Biden’s Tax Plan

On March 31, 2021, the Biden administration announced the American Jobs Plan which calls for investment of about $2 trillion this decade. To pay for these expenditures, Biden also proposed the Made in America Tax Plan (the “Tax Plan”). Although the proposed statutory language for the plans have not yet been released, here are some key takeaways:

Corporate Tax Rate: corporate tax rate will be increased from 21% to 28%.

Global Intangible Low Taxed Income (GILTI): the GILTI tax rate will be increased to 21% and GILTI will be calculated on a country-by-country basis. The Tax Plan will also eliminate the rule which allows 10% of qualified business asset investment (“QBAI”) deduction on GILTI inclusion.
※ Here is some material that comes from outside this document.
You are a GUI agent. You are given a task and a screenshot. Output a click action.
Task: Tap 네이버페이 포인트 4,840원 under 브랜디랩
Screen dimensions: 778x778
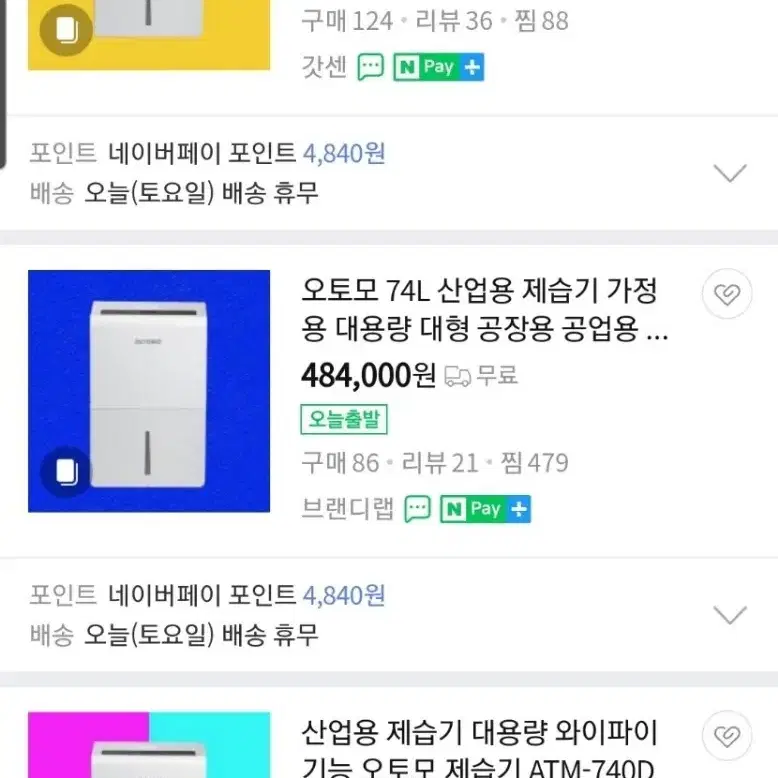247,595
Global Agreement on Minimum Tax: the Tax Plan proposes to encourage other countries to adopt strong minimum taxes on corporations. The Tax Plan also denies deductions to foreign corporations on payments that could allow them to shift profit out of the United States if they are based in a country that does not adopt a strong minimum tax.

Inversions and Tax Havens: the Tax Plan will make it harder for U.S. corporation to invert.

Offshoring and Onshoring Jobs: the expenses coming from offshoring jobs will not be deductible. The Tax Plan will also provide a tax credit to support onshoring jobs.

Foreign Derived Intangible Income (FDII): FDII deductions will be eliminated. The revenue from repealing the FDII deduction will be used to expand R&D investment incentives.

Minimum Tax on Large Corporation’s Book Income: the Tax Plan will impose a 15% minimum tax on the book income, which would apply only to the “very largest corporations.” The Tax Plan does not include a definition for the “very largest corporations”.

Elimination Tax Preferences for Fossil Fuels: the Tax Plan will eliminate the tax preferences for fossil fuel industry. The Tax Plan also proposes to restore payments from polluters into the Superfund Trust Fund to pay for environmental clean up.

Ramping up Enforcement: the Tax Plan will make it harder for the largest corporations to avoid or evade taxes by eliminating parts of the tax code that are too easily abused. The Tax Plan will also allow the government to invest in enforcement; the Internal Revenue Service will have the resources it needs to enforce the tax laws against corporations.